The paper is well-written and easy to follow. The questions that are addressed are of importance. In fact, the negative result is somewhat surprising to me. I checked the supplementary material as well, it seems ok. And the supplementary material is also easy to follow.
I have some minor comments:
The following paper might be related: Kevin G. Jamieson and Sumeet Katariya and Atul Deshpande and Robert D. Nowak: Sparse Dueling Bandits, AISTAT, 2015. The paper shows that without assumoption on the preference matrix, the lower bound fo finding the Borda winner is \Omega( n^2). That is why it might be worth to cite this paper. The realted work is already comprehensive.

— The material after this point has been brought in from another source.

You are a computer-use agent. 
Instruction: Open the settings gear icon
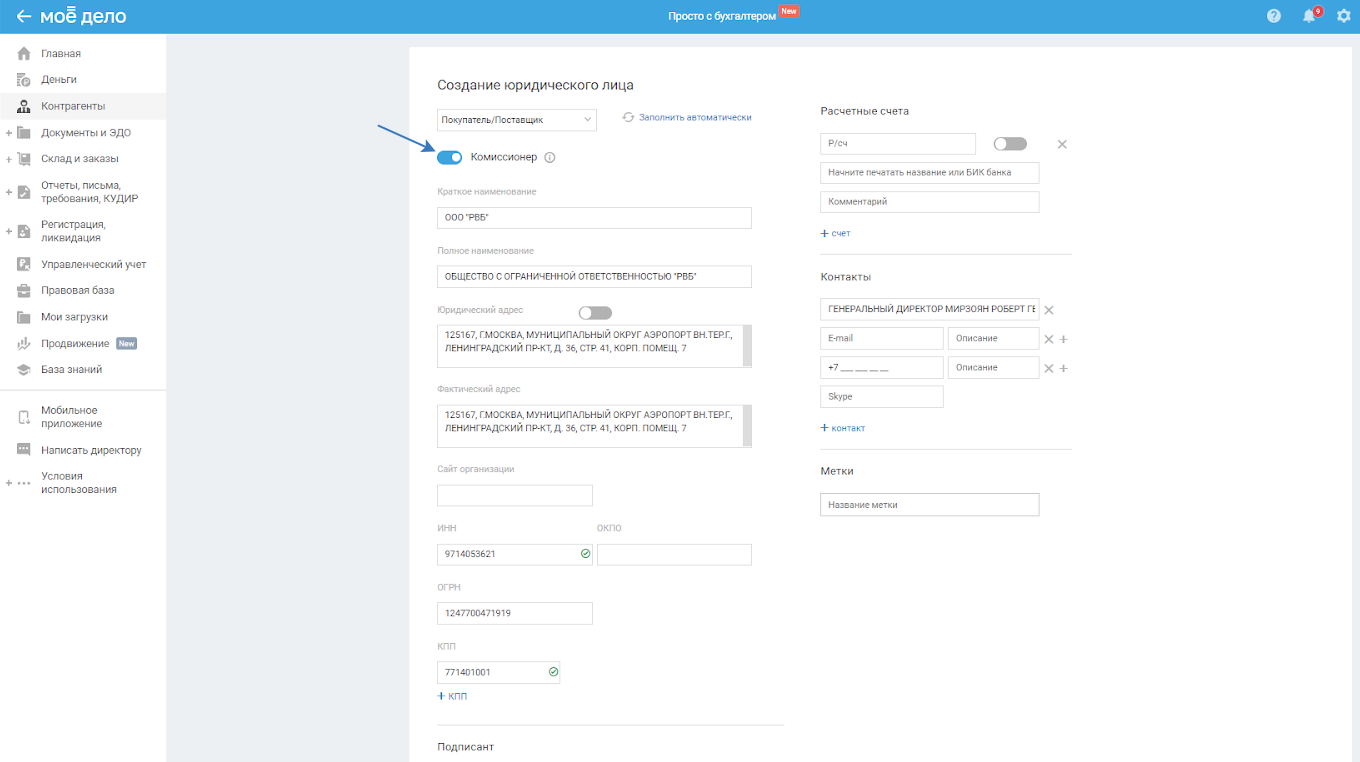pyautogui.click(x=1343, y=16)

Regarding the experiments: all algorithm tested in the paper are based on some kind of elimination strategy. The PL-PAC algorithm presented in Szorenyi et al. Online rank elicitation for Plackett-Luce: A dueling bandits approach., is an exception to some extend since it implements a a sorting-based sampling. It would be interesting to compare its performance to the elimination based algorithms. In the experiments of that paper, it had been found that the elimination strategies have quite high sample complexity comparing to the sorting-based sampling. But of course, that algorithm assumes BTL about the preference matrix which is a strong assumption, therefore its accuracy might drop if the model assumption is not true.
Thanks for the rebuttal, which was quite helpful and clarified most of the issues raised in the review.
The authors study the problem of PAC maximum selection (maxing) and ranking of n elements via random pairwise comparisons. Problems of that kind have recently attracted attention in the ML literature, especially in the setting of dueling bandidts. In this paper, the only assumption made is strong stochastic transitivity of the pairwise winning probabilisties. Under this assumption, the authors show that maxing can be performed with linearly many comparisons while ranking has a quadratic sample complexity. Further, for the so-called Borda ranking, maximum selection and ranking can be performed with O(n) and O(n log n) comparisons, respectively.
The paper addresses an interesting topic and is well written. That being said, I'm not convinced that is offers significant new results. It's true that I haven't seen the first two results in exactly this form before, but there are very similar ones, and besides, the results are not very surprising. Further, the argument for the result regarding the non-existence of a PAC ranking algorithm with O(n log n) comparisons in the SST setting is not totally clear.
More importantly, the last two results are already known. Theorem 8 this known as Borda reduction, see e.g., Sparse Dueling Bandits, Generic exploration and k-armed voting bandits, Relative upper confidence bound for the k-armed duelling bandit problem. Likewise, Theorem 9 is already known, see e.g., Crowdsourcing for Participatory Democracies, Efficient elicitation of social choice functions.
Consequently, the only result that remains, being both novel and relevant, is the PAC maxing algorithm and its analysis. Nevertheless, a study of its performance on real data is missing, as well as a comparison with other algorithms.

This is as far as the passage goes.